§ **Consigne**
Recopiez mot pour mot le passage du texte sur les premières phrases de roman qui commence par « Il y a aussi l’essence » et se termine par « ou serait, dit. ».

§ **Texte étudié**
Il y a aussi l’essence de la littérature, peut-être : « Je me regarde souvent dans la glace » (L.R. des Forêts).
Et l’on regrette alors que la quatrième phrase du « Paludes » de Gide (une sotie certes, davantage qu’un roman au sens strict), ne soit pas la première : « Je répondis : J’écris Paludes ». Tout, absolument tout, est, ou serait, dit.
Et puis « ce-quelque-chose-d’essentiel », c’est le trait d’esprit : Erri de Luca « Le poisson n’est poisson qu’une fois dans la barque ». L’humour : Henry Roth « Debout devant l’évier de la cuisine, les yeux fixés sur les robinets de cuivre qui brillaient si loin de lui et sur la goutte d’eau pendue au bout de leur nez, qui grossissait lentement, puis tombait, David prit conscience une fois de plus que ce monde avait été créé sans tenir compte de lui ».
Blondin « Un matin sur deux, Quentin Albert descendait le Yang-tsé-kiang dans son lit-bateau : trois mille kilomètres jusqu’à l’estuaire, vingt-six jours de rivière quand on ne rencontrait pas les pirates, double ration d’alcool de riz si l’équipage indigène négligeait de se mutiner ».
La surprise mâtinée d’une touche de grossièreté : Vargas Llosa « Bordel de merde de vérole du cul ! balbutia Lituma en sentant qu’il allait vomir ».
Boyd « Mon premier acte en entrant dans ce monde fut de tuer ma mère ».
La force de l’envoi : Camus « Aujourd’hui, maman est morte ».
La sagacité de la formule : Fuentes « Il n’est pire servitude que l’espoir d’être heureux ».
L’aphorisme –de soie-, déguisé sous l’habit –d’une étoffe plus épaisse-, de la prose romanesque : Mishima « Pendant de nombreuses années, j’ai soutenu que je pouvais me rappeler des choses vues à l’époque de ma naissance ».
La beauté ample et l’affirmation –avec si peu pourtant-, d’une marque, d’un style propre : Gracq « Depuis que son train avait passé les faubourgs et les fumées de Charleville, il semblait à l’aspirant Grange que la laideur du monde se dissipait : il s’aperçut qu’il n’y avait plus en vue une seule maison ».
Garcia Marquez « L’année de mes quatre-vingt dix ans, j’ai voulu m’offrir une folle nuit d’amour avec une adolescente vierge ».
Il y a aussi la phrase étendard, celle que l’on chuchote entre soi et entre membres de la tribu : Mclean ! « Dans notre famille, nous ne faisons pas clairement le partage entre la religion et la pêche à la mouche ».
O’Brien, dans une moindre mesure « Dès mon plus jeune âge, j’ai été fasciné par la migration des animaux sauvages ».
L’intention romanesque ambitieuse aussi (charnelle, volubile, romantique, gourmande, généreuse, ampoulée par endroits), est contenue dans l’espace d’une première phrase de roman et, miracle, il arrive qu’elle parvienne à y tenir sans déborder : Cohen « Descendu de cheval, il allait le long des noisetiers et des églantiers, suivi des deux chevaux que le valet d’écurie tenait par les rênes, allait dans les craquements du silence, torse nu sous le soleil de midi, allait et souriait, étrange et princier, sûr d’une victoire ».

§ **Données**

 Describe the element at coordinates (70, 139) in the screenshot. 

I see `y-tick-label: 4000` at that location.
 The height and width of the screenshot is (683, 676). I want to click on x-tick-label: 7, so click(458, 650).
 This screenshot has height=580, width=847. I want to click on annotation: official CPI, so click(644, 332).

§ **Corrigé**
Il y a aussi l’essence de la littérature, peut-être : « Je me regarde souvent dans la glace » (L.R. des Forêts).
Et l’on regrette alors que la quatrième phrase du « Paludes » de Gide (une sotie certes, davantage qu’un roman au sens strict), ne soit pas la première : « Je répondis : J’écris Paludes ». Tout, absolument tout, est, ou serait, dit.